## Instructions for the task
When you answer, copy every line of the listing below exactly.

## Dataset records
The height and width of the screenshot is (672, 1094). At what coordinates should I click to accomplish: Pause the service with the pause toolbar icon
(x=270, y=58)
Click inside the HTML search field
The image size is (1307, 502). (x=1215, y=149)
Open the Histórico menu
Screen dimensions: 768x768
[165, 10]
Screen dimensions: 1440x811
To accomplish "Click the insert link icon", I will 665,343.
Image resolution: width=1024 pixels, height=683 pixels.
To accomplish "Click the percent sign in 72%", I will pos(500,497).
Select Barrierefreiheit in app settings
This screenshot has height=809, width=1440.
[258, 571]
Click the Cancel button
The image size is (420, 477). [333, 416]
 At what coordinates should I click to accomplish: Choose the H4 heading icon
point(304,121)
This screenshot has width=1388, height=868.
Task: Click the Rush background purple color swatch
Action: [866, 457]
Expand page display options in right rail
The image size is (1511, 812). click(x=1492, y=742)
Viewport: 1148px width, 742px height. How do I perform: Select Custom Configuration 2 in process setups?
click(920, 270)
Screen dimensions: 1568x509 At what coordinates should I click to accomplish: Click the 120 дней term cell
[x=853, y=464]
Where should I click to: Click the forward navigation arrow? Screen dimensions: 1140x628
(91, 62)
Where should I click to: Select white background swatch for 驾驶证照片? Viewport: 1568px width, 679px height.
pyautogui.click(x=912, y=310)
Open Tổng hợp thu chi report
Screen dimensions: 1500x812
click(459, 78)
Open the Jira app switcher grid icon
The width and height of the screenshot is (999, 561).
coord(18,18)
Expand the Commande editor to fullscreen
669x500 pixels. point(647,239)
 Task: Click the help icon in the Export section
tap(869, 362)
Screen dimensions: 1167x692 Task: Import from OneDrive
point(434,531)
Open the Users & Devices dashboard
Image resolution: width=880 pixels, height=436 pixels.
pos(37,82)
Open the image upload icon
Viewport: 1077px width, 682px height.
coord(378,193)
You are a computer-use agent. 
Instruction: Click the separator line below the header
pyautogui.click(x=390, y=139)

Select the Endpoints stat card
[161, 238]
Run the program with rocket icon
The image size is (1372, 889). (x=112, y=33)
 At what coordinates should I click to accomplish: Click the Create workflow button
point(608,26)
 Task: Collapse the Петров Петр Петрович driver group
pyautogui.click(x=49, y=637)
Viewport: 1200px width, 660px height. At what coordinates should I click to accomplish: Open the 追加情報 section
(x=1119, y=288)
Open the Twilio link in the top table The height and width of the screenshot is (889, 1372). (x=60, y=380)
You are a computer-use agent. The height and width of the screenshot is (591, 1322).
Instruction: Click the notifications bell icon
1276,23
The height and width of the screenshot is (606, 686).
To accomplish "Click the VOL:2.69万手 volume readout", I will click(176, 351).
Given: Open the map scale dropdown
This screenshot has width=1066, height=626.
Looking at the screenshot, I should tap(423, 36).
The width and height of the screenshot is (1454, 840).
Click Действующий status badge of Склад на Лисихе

## Finished exercise
The height and width of the screenshot is (672, 1094). At what coordinates should I click to accomplish: Pause the service with the pause toolbar icon
(x=270, y=58)
Click inside the HTML search field
The image size is (1307, 502). (x=1215, y=149)
Open the Histórico menu
Screen dimensions: 768x768
[165, 10]
Screen dimensions: 1440x811
To accomplish "Click the insert link icon", I will 665,343.
Image resolution: width=1024 pixels, height=683 pixels.
To accomplish "Click the percent sign in 72%", I will pos(500,497).
Select Barrierefreiheit in app settings
This screenshot has height=809, width=1440.
[258, 571]
Click the Cancel button
The image size is (420, 477). [333, 416]
 At what coordinates should I click to accomplish: Choose the H4 heading icon
point(304,121)
This screenshot has width=1388, height=868.
Task: Click the Rush background purple color swatch
Action: [866, 457]
Expand page display options in right rail
The image size is (1511, 812). click(x=1492, y=742)
Viewport: 1148px width, 742px height. How do I perform: Select Custom Configuration 2 in process setups?
click(920, 270)
Screen dimensions: 1568x509 At what coordinates should I click to accomplish: Click the 120 дней term cell
[x=853, y=464]
Where should I click to: Click the forward navigation arrow? Screen dimensions: 1140x628
(91, 62)
Where should I click to: Select white background swatch for 驾驶证照片? Viewport: 1568px width, 679px height.
pyautogui.click(x=912, y=310)
Open Tổng hợp thu chi report
Screen dimensions: 1500x812
click(459, 78)
Open the Jira app switcher grid icon
The width and height of the screenshot is (999, 561).
coord(18,18)
Expand the Commande editor to fullscreen
669x500 pixels. point(647,239)
 Task: Click the help icon in the Export section
tap(869, 362)
Screen dimensions: 1167x692 Task: Import from OneDrive
point(434,531)
Open the Users & Devices dashboard
Image resolution: width=880 pixels, height=436 pixels.
pos(37,82)
Open the image upload icon
Viewport: 1077px width, 682px height.
coord(378,193)
You are a computer-use agent. 
Instruction: Click the separator line below the header
pyautogui.click(x=390, y=139)

Select the Endpoints stat card
[161, 238]
Run the program with rocket icon
The image size is (1372, 889). (x=112, y=33)
 At what coordinates should I click to accomplish: Click the Create workflow button
point(608,26)
 Task: Collapse the Петров Петр Петрович driver group
pyautogui.click(x=49, y=637)
Viewport: 1200px width, 660px height. At what coordinates should I click to accomplish: Open the 追加情報 section
(x=1119, y=288)
Open the Twilio link in the top table The height and width of the screenshot is (889, 1372). (x=60, y=380)
You are a computer-use agent. The height and width of the screenshot is (591, 1322).
Instruction: Click the notifications bell icon
1276,23
The height and width of the screenshot is (606, 686).
To accomplish "Click the VOL:2.69万手 volume readout", I will click(176, 351).
Given: Open the map scale dropdown
This screenshot has width=1066, height=626.
Looking at the screenshot, I should tap(423, 36).
The width and height of the screenshot is (1454, 840).
Click Действующий status badge of Склад на Лисихе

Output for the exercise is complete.